● TASK OBJECTIVE:
Your task is to copy every line below that contains the word "Like".

------------------------

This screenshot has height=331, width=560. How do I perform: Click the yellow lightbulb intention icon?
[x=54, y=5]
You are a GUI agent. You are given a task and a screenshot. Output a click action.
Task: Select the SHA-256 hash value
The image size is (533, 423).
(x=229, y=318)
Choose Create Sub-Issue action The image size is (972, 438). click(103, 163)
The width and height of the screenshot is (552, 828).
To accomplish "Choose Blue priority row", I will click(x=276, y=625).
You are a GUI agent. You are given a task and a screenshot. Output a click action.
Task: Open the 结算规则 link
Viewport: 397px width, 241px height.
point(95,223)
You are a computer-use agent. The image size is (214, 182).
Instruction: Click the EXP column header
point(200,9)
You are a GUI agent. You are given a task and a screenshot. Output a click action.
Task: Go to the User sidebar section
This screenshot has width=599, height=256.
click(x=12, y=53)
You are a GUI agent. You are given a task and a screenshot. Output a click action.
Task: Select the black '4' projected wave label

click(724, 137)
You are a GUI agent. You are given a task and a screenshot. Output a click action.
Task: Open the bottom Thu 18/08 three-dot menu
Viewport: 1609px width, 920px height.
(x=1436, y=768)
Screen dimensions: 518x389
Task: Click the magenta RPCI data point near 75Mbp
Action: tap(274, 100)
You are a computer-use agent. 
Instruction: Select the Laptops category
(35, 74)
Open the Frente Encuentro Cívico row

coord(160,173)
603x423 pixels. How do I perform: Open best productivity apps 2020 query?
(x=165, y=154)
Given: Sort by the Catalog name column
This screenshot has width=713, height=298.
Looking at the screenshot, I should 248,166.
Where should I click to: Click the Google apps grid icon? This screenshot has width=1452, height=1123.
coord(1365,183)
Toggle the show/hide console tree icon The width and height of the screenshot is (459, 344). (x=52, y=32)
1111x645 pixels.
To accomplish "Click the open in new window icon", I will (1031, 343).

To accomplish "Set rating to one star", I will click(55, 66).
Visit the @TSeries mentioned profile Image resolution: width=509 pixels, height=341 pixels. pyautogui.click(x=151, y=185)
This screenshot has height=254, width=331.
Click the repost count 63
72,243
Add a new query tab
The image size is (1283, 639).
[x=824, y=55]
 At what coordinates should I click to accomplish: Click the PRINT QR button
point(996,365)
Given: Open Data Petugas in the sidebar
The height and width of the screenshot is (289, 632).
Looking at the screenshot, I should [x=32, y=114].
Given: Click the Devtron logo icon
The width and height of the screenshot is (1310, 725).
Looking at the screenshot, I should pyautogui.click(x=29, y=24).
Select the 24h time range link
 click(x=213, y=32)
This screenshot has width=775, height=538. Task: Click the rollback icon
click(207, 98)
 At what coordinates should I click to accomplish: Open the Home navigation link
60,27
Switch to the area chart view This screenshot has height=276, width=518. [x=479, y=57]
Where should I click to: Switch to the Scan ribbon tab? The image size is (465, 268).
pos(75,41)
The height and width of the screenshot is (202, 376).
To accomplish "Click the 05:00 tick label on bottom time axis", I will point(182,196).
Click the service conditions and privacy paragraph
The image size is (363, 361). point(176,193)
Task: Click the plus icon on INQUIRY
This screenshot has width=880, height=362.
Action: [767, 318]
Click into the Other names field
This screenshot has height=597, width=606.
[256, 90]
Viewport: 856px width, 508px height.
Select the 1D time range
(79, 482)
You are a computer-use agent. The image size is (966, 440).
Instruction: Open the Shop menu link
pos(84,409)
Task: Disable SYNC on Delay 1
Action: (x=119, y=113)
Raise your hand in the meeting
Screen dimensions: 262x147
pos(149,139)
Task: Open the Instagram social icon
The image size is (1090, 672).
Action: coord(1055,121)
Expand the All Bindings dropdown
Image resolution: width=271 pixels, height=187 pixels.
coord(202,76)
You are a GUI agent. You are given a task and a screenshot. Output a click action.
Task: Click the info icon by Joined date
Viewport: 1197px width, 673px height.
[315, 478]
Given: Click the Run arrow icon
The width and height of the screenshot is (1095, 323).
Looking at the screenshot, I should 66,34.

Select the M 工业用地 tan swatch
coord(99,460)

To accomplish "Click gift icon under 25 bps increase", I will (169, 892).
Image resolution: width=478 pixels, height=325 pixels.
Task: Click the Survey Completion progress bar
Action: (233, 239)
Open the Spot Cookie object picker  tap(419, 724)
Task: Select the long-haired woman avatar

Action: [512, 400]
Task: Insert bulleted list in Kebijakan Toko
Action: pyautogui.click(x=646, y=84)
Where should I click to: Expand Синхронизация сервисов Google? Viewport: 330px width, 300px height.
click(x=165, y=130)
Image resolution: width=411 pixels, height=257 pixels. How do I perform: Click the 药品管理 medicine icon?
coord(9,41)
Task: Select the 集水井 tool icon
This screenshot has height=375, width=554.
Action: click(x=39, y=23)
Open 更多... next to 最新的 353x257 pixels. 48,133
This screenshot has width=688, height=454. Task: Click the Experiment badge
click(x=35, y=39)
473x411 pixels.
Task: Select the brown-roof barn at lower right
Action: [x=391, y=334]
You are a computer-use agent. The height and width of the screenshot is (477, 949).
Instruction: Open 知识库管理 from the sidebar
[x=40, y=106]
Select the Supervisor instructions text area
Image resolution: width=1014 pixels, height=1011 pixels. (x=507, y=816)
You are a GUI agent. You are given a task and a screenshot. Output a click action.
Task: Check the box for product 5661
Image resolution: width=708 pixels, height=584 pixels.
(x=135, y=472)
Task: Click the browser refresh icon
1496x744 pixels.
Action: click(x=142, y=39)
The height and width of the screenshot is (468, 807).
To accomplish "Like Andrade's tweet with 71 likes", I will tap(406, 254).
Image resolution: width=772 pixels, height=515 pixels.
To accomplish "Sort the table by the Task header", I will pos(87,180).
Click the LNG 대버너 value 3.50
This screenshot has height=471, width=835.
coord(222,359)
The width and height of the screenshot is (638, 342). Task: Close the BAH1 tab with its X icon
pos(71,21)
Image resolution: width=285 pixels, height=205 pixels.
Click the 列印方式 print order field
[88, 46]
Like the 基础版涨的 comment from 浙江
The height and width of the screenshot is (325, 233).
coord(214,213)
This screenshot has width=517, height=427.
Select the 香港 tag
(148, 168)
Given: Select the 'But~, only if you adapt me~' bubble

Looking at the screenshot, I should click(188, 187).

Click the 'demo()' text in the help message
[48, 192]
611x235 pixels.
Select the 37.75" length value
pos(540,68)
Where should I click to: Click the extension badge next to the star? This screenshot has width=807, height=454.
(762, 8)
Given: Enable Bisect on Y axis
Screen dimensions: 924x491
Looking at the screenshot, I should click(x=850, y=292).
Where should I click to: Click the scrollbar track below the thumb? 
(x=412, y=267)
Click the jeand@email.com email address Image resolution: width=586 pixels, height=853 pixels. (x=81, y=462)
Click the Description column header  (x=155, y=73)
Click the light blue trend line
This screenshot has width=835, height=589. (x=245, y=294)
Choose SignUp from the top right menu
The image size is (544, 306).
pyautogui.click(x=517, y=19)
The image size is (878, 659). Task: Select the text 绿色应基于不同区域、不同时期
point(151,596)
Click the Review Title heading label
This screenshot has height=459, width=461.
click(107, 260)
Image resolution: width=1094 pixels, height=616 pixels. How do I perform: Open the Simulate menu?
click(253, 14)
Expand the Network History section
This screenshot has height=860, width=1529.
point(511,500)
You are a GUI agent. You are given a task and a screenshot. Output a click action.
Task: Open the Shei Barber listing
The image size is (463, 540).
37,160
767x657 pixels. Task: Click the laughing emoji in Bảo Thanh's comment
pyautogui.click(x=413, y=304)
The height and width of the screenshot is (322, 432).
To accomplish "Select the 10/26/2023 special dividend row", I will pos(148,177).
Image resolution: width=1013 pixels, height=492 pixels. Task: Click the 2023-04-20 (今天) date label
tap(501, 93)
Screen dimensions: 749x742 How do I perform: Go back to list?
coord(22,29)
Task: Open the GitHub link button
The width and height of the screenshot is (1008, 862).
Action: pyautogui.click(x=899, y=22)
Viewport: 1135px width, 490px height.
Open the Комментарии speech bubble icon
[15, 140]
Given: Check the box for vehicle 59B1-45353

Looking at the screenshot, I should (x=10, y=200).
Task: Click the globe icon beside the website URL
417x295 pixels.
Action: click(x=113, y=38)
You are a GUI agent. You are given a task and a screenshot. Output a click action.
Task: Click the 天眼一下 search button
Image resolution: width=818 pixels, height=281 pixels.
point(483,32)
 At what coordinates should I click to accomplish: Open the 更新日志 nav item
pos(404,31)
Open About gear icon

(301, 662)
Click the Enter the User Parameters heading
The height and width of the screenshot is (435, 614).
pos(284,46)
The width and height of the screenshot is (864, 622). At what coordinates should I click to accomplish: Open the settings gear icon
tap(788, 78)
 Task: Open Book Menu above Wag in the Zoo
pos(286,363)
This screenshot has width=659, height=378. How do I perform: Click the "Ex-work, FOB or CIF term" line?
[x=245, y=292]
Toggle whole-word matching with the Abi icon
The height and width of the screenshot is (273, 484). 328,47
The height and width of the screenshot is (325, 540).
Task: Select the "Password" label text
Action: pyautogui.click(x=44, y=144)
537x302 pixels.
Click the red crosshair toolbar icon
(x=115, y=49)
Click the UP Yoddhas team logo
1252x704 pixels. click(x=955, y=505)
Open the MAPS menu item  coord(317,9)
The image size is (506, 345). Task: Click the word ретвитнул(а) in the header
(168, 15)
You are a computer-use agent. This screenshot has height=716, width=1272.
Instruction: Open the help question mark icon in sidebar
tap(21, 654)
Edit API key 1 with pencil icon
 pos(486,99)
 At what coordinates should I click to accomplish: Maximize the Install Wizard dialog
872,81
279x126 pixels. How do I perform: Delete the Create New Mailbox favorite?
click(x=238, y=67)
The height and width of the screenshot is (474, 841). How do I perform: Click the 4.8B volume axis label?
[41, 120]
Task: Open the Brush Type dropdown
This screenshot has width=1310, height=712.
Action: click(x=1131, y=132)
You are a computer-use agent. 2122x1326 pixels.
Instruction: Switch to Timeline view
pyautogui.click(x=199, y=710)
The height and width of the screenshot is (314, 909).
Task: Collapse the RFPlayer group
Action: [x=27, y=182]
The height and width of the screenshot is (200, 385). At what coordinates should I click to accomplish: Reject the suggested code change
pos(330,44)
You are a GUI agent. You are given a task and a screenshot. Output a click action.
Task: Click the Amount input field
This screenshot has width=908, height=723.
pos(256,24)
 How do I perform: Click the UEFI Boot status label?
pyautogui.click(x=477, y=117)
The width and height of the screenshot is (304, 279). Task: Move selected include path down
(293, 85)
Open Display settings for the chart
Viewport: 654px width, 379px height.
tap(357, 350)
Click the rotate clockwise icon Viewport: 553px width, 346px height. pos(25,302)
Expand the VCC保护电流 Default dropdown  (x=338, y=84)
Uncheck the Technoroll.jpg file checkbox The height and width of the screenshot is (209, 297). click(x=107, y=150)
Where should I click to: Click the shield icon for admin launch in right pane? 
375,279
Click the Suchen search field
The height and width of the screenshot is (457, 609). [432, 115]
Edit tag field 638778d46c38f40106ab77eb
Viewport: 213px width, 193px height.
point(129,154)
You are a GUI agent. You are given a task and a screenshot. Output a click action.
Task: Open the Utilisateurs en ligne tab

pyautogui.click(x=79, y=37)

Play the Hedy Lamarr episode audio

------------------------

● SOLVED EXERCISE:
To accomplish "Like Andrade's tweet with 71 likes", I will tap(406, 254).
Like the 基础版涨的 comment from 浙江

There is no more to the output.